FASB Hands Down Option Expensing Proposal

March 31, 2004 (PLANSPONSOR.com) - The nation's accounting rulemaking body - the Financial Accounting Standards Board (FASB) - has issued an Exposure Draft outlining the compulsory expensing of employee share-based compensation, which includes stock options.

Under the Exposure Draft – Share-Based Payment, an Amendment of FASB Statements No. 123 and 95 – all forms of share-based payments to employees would be treated the same as other forms of compensation by recognizing the related cost in the income statement. The expense of the award would generally be measured at fair value at the grant date.

“The proposal seeks to improve existing accounting rules and provides more complete, higher quality information for investors,” FASB said in a news release.

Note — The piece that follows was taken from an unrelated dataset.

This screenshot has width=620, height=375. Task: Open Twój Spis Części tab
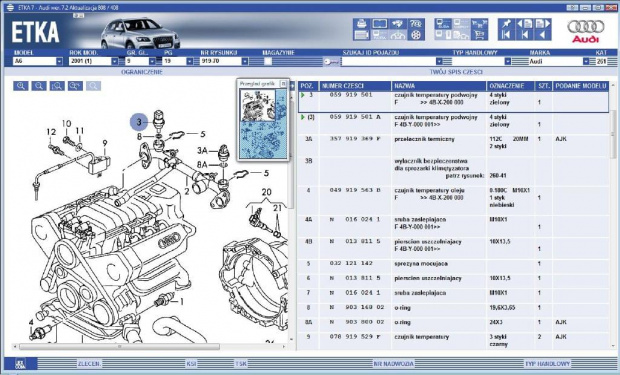(456, 72)
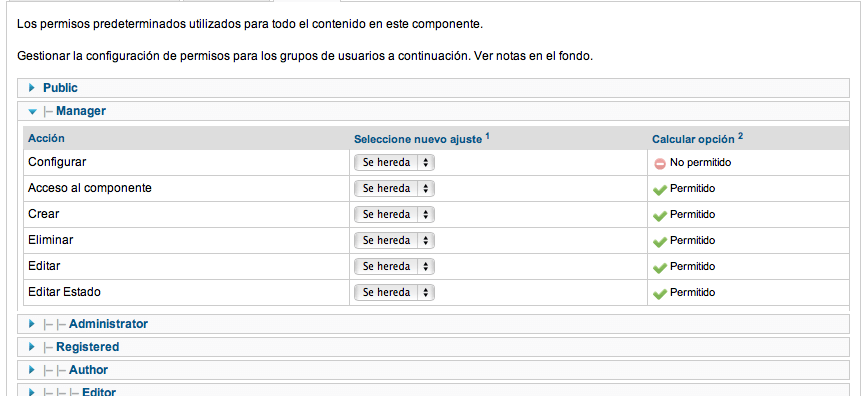Open the Editar Estado permission dropdown
Screen dimensions: 868x396
(x=394, y=292)
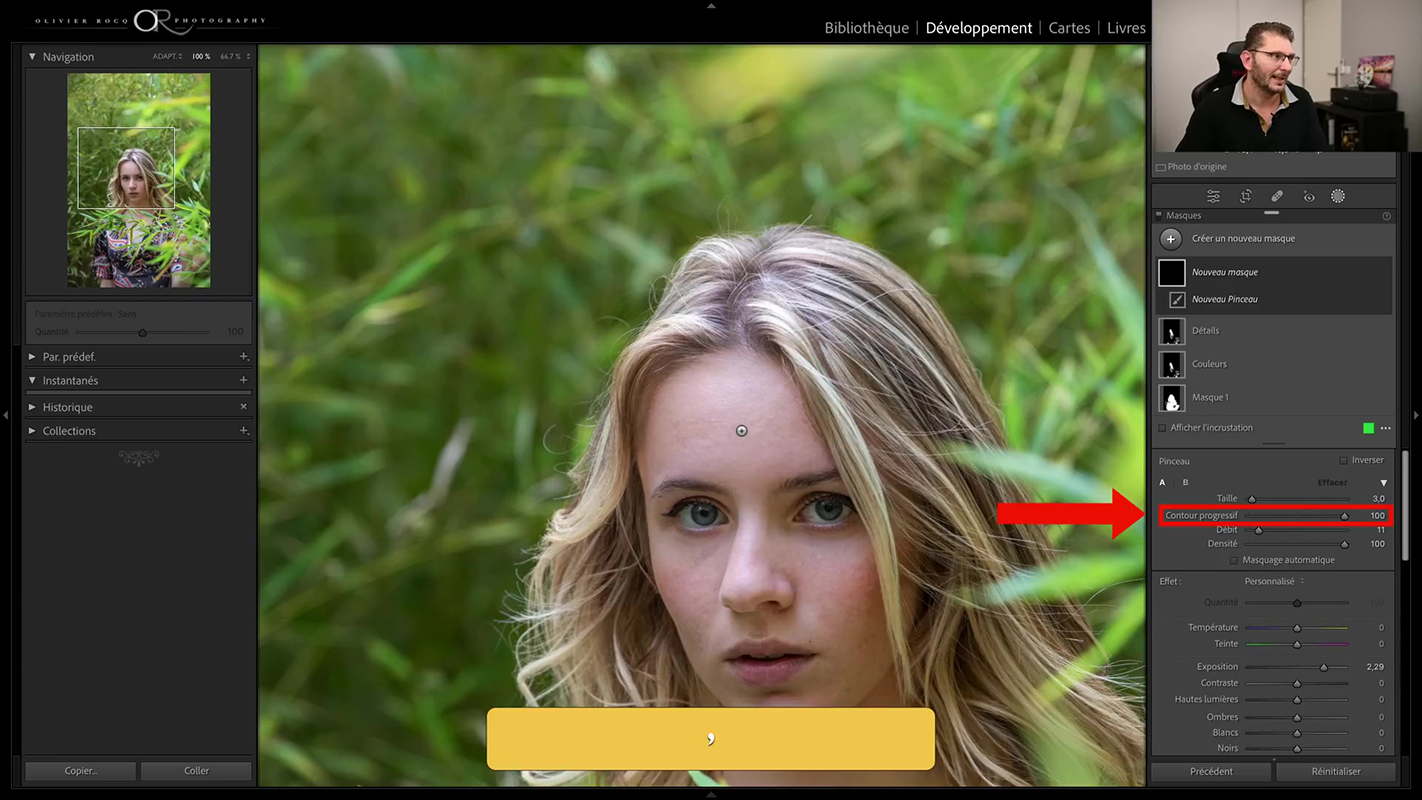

Currently, companies are only required to disclose the cost of stock options as footnotes to the financial statements.   Some investor groups have argued the current method of accounting for stock options makes it difficult to gauge the effect stock options have on a company’s bottom line.   It was “i n response to requests from investors and many other parties to improve the current accounting standards relating to employee stock compensation in financial statements” that FASB said the Exposure Draft was issued.  

Valuation Method

As for a valuation method, FASB leaves the issue open to the company.   Ultimately, FASB finds the best “evidence of a fair value” are found in the “observable market prices of identical or similar equity or liability instruments in active markets.”   In the absence of such a measure, the Exposure Draft requires the fair value of share-based options be valued using a technique that takes into account “various factors,” which includes:

  • exercise price of the option
  • expected term of the option
  • current price of the underlying share
  • expected volatility of the underlying share price
  • expected dividends on the underlying share
  • risk free interest rate.

Incorporating all of these variables, FASB in Appendix B of the Exposure Draft says, “s everal valuation techniques, including a lattice model (an example of which is a binomial model) and a closed-form model (an example of which is the Black-Scholes- Merton formula) meet the criteria required by this Statement for estimating the fair values of employee share options and similar instruments.”

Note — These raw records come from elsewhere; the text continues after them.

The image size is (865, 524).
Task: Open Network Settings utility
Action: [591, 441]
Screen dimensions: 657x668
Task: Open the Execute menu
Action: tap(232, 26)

However, among the two, the FASB explains the better estimate of the fair value of an employee share option may be obtained using the lattice model.    That is because the lattice model incorporates an optionee’s expected exercise and expected post-vesting employment termination behavior, whereas a close-form model uses a single weighted-average expected option term.  “A lattice model, therefore, is more fully able to capture and better reflects the characteristics of a particular employee share option or similar instrument in the estimate of fair value,” FASB said in the Exposure Draft.

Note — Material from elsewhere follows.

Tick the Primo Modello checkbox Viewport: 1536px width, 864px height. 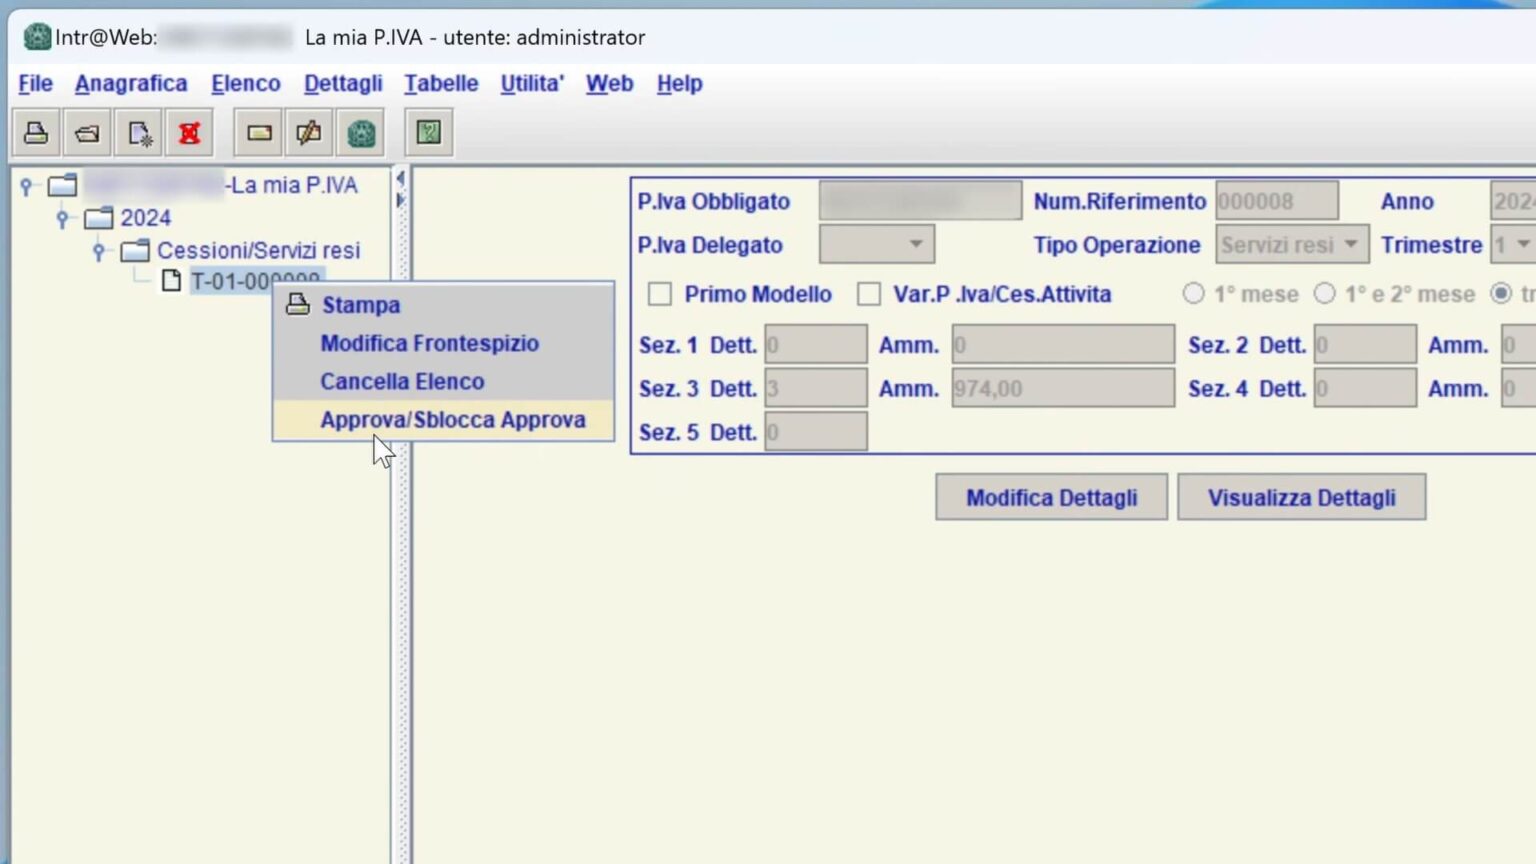point(660,294)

The two valuation forms though are necessary, FASB finds, due to the expansive disclosure required to adequately perform the valuations of a lattice model.   For example, a company may lack the historical data on employee exercise patterns that could be used within a lattice model in estimating expected option exercises over the option’s contractual term – such as a nonpublic company that elects to account for employee share options using the fair-value-based method or a newly public company may not have a significant history of share option exercise.   Thus, a firm might find a closed-form might provide a more suitable valuation.

Effective Date

The proposed change in accounting would replace existing requirements under FAS 123, Accounting for Stock-Based Compensation, and APB Opinion No 25, Accounting for Stock Issued to Employees.   The proposed statement would be applied to public entities with fiscal years beginning after December 15, 2004.   The same date applies to nonpublic entities that adopted the fair-value-based method of accounting for pro forma disclosures.   All other nonpublic entities would apply the propose statement for fiscal years beginning after December 15, 2005.

Responses from interested parties wishing to comment on the Exposure Draft must be received in writing by June 30, 2004. Interested parties should submit their comments by email to director@fasb.org , File Reference No. 1102-100.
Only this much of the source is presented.